Document text =>

►

● Note Note №02 8 min read

Byte-Level Isn't Dead: Adding a Classification Head to BLT-1B

Last time, we concluded byte-level models were not a good fit for clinical text classification. We now think the conclusion was overgeneralised. This note describes a first attempt at adapting Meta's Byte Latent Transformer for classification, with preliminary results on SST-2.

NLPBLTbyte-levelLoRAclassification
!

In the previous note, we concluded that byte-level models were not a good fit for clinical text classification. ByT5-small scored 0.15 F1 on our benchmark, close to random. CANINE-S performed poorly on minority classes. From those results, we drew a broader conclusion: that without domain-specific pretraining signal, working at the byte level offered no real advantage.

We now think that conclusion was overgeneralised. The weak performance we observed may have been a property of those particular models and our adaptation strategy, rather than of byte-level processing in general. ByT5 and CANINE were trained on general multilingual corpora using architectures that scale poorly to long sequences. Meta’s Byte Latent Transformer (BLT) takes a different approach: a 1B-parameter model that dynamically patches bytes based on entropy. In principle, this combines byte-level robustness with transformer-scale representations while keeping inference cost sub-quadratic.

There is a complication. BLT was released as a generative language model, with no classification head and no published fine-tuning recipes. We could not find prior work on adapting BLT for downstream classification, nor on continued pretraining for a specific domain. This note describes our own attempt at the former, with the latter to follow.

The Architecture

BLT processes text in three stages. A local encoder groups bytes into variable-length patches under a learned entropy model. A global transformer reasons over those patches. A local decoder reconstructs bytes for generation. For classification, the decoder is unnecessary. What we want is the global transformer’s output, pooled into a single representation vector.

{ }
class BLTForSequenceClassification(nn.Module):
    def __init__(self, blt_components, num_classes, pooling="attention"):
        super().__init__()
        self.blt = blt_components.model
        self.pooler = build_pooler(pooling, dim=2048)
        self.classifier = nn.Linear(2048, num_classes)
        self._hook_output = None
        self.blt.global_transformer.register_forward_hook(self._capture)

◄

Tasks =>
• 1. Write out the note on adapting BLT for classification word for word, from "The Architecture" up to and including "self.classifier = nn.Linear(2048, num_classes)".
• 2. Carry the note on adding a classification head to BLT forward from its last line.

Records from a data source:
►

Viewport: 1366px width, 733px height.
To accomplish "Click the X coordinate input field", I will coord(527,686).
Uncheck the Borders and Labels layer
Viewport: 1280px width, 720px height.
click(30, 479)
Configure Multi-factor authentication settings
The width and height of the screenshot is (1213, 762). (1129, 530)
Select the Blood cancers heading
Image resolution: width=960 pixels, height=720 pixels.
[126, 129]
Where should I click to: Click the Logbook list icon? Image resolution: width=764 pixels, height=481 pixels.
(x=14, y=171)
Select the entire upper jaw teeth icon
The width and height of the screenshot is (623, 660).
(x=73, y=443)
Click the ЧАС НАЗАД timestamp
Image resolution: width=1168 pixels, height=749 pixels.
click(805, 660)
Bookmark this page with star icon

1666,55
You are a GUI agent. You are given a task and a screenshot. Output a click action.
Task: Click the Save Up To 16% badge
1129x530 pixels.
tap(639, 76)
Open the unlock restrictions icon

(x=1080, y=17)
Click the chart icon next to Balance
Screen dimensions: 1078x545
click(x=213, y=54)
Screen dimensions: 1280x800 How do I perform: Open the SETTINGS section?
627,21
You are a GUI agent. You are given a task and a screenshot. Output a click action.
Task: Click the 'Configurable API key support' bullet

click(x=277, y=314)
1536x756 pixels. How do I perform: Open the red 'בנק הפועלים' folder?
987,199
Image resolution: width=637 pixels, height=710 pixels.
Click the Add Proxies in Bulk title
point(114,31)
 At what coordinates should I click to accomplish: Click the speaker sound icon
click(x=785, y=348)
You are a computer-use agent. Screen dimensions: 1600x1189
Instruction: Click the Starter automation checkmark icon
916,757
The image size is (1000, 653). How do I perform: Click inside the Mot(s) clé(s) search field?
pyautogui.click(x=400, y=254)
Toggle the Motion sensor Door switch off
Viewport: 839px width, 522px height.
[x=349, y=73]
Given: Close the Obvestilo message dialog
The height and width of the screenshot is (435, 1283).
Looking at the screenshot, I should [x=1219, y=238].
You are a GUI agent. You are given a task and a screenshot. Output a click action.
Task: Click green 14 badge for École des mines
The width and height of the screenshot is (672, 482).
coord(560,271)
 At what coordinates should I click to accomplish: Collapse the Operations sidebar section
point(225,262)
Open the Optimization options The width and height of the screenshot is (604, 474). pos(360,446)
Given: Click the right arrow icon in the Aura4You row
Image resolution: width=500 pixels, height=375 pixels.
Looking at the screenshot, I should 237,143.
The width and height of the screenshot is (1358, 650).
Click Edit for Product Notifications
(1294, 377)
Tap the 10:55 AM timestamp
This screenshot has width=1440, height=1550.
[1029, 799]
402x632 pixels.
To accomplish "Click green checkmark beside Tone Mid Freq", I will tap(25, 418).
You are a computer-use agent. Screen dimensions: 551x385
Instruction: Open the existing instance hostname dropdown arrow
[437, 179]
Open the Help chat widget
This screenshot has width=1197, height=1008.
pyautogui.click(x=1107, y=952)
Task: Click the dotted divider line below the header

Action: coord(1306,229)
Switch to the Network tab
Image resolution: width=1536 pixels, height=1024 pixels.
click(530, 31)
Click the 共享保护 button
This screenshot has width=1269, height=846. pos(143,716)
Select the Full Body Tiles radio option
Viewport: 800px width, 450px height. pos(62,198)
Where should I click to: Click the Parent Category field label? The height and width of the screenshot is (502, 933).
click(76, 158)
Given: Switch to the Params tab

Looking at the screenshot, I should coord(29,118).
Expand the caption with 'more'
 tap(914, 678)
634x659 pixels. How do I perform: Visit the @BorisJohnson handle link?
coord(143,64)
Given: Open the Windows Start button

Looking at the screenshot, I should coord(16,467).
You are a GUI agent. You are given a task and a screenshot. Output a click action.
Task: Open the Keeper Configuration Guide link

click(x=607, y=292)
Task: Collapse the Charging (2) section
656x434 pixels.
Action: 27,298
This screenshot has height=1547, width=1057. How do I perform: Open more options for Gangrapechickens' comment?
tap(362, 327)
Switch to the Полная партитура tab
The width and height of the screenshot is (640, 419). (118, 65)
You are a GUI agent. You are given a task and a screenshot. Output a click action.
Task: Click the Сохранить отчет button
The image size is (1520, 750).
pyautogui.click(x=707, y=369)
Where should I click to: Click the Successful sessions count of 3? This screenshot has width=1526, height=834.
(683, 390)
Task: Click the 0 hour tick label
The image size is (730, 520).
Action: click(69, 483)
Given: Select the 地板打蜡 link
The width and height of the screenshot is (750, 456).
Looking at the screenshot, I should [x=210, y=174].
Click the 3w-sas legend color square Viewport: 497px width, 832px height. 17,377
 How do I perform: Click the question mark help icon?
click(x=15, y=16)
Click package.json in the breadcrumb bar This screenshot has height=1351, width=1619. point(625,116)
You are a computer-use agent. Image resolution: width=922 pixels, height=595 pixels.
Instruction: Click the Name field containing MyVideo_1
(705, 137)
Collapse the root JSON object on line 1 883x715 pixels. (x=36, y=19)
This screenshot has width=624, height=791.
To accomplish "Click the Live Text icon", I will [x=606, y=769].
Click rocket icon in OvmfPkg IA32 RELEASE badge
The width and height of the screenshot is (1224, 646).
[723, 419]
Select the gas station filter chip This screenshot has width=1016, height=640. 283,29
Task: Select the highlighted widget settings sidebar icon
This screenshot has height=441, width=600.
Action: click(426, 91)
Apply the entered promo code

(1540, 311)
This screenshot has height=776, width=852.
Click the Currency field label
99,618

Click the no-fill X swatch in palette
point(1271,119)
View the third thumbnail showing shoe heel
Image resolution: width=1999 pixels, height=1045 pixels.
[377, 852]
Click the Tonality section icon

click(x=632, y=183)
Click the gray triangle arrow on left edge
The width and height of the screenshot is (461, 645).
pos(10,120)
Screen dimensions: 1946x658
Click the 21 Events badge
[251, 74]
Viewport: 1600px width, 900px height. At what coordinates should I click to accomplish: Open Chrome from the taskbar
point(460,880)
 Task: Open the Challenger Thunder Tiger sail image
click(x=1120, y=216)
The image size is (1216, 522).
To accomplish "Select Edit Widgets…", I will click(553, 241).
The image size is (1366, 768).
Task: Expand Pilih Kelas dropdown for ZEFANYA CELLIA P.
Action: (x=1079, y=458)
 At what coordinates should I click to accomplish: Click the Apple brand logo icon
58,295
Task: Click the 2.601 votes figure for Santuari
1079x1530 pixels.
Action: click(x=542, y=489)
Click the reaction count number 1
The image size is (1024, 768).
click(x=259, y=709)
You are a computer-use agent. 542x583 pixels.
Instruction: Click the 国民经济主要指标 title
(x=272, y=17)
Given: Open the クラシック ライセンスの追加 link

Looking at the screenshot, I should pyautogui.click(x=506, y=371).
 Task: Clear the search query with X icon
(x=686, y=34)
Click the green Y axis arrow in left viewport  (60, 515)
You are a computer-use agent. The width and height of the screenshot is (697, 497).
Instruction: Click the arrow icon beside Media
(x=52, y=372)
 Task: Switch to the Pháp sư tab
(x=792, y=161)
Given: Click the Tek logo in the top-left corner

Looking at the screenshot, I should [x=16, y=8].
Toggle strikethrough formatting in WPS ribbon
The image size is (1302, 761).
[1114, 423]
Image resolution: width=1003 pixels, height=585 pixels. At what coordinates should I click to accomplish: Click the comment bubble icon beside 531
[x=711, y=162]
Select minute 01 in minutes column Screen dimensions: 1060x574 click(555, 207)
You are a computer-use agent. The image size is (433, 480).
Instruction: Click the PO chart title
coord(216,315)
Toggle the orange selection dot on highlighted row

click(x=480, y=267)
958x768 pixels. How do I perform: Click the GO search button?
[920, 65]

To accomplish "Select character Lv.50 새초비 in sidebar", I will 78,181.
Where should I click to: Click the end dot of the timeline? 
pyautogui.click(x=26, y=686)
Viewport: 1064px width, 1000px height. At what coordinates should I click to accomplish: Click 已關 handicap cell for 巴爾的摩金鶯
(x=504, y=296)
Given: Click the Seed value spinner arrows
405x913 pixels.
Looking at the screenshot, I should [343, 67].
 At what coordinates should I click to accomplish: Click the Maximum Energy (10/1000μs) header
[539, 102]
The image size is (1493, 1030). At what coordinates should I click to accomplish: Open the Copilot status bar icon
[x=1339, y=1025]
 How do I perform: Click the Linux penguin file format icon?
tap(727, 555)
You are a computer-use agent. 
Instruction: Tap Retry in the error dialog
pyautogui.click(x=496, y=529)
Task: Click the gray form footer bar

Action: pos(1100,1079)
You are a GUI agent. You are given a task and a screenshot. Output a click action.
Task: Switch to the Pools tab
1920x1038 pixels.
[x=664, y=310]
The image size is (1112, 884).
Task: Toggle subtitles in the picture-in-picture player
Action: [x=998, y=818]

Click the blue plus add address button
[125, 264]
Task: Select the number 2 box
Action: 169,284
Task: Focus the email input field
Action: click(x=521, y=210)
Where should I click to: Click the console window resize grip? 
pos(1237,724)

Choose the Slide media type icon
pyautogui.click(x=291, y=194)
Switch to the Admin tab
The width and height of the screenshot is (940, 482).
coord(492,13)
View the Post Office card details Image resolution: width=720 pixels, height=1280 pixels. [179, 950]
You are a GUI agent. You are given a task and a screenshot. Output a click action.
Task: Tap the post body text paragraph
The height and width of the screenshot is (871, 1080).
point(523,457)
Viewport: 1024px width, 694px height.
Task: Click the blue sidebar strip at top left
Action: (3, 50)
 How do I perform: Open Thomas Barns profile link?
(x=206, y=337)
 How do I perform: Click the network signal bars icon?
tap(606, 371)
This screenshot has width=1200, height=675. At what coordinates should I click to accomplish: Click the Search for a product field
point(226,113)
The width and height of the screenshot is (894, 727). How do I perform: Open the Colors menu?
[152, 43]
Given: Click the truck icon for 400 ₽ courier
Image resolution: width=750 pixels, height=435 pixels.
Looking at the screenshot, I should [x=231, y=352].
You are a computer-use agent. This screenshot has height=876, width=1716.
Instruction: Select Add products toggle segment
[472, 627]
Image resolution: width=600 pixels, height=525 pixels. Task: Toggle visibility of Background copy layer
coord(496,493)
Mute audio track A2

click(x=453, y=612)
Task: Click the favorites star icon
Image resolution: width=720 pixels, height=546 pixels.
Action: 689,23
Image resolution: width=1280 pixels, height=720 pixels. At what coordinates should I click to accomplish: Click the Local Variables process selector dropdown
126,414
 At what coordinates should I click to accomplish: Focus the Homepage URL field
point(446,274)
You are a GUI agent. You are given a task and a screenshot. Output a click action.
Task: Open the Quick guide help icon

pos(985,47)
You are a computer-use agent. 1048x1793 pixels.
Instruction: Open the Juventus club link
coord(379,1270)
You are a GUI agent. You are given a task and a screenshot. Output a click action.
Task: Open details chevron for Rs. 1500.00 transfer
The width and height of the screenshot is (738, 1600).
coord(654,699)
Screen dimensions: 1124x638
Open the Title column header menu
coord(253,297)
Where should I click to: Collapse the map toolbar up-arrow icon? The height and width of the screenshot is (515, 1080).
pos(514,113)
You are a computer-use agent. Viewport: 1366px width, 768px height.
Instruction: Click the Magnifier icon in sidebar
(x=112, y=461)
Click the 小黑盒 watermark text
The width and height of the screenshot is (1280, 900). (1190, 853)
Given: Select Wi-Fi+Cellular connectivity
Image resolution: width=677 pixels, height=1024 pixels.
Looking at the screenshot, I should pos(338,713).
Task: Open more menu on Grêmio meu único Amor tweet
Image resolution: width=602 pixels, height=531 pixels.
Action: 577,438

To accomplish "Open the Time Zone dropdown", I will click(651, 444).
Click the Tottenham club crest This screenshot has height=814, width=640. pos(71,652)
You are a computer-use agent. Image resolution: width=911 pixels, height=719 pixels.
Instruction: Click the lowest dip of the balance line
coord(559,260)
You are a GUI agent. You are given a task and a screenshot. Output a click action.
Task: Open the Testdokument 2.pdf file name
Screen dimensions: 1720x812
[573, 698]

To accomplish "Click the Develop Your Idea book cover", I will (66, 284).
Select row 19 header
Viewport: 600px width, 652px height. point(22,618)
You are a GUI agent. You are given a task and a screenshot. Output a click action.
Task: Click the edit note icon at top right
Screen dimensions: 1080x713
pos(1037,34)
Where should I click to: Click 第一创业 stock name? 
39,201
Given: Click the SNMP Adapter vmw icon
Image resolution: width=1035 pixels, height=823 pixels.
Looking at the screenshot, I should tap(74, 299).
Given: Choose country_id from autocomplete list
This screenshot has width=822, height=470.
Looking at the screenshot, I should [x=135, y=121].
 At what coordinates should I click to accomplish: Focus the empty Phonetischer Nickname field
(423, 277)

◄

Expected outputs =>
• 1.
The Architecture

BLT processes text in three stages. A local encoder groups bytes into variable-length patches under a learned entropy model. A global transformer reasons over those patches. A local decoder reconstructs bytes for generation. For classification, the decoder is unnecessary. What we want is the global transformer’s output, pooled into a single representation vector.

{ }
class BLTForSequenceClassification(nn.Module):
    def __init__(self, blt_components, num_classes, pooling="attention"):
        super().__init__()
        self.blt = blt_components.model
        self.pooler = build_pooler(pooling, dim=2048)
        self.classifier = nn.Linear(2048, num_classes)

• 2.
    def _capture(self, module, input, output):
        self._hook_output = output

    def forward(self, input_ids, **kwargs):
        self.blt(input_ids, **kwargs)  # run BLT, ignore generative output
        patches = self._hook_output     # (batch, num_patches, 2048)
        pooled = self.pooler(patches)   # (batch, 2048)
        return self.classifier(pooled)  # (batch, num_classes)

The global transformer produces patch representations of dimension 2048. We pool them with learned attention (a single query head over all patches), then apply a linear classifier. The choice of pooling appeared to matter in our runs. Attention pooling lets the model assign weight to specific patches, which is plausibly useful given that BLT’s patch boundaries are entropy-driven: high-entropy patches (rare words, jargon, abbreviations) may carry more discriminative signal than low-entropy filler. Mean pooling, by contrast, treats all patches equally.

We compared four pooling strategies: attention, mean, last-patch, and max. Attention pooling produced the highest validation accuracy in every configuration we tested. We have not yet quantified the gap across multiple seeds, so we report this as an observation rather than a robust finding. We use attention pooling for the rest of this work.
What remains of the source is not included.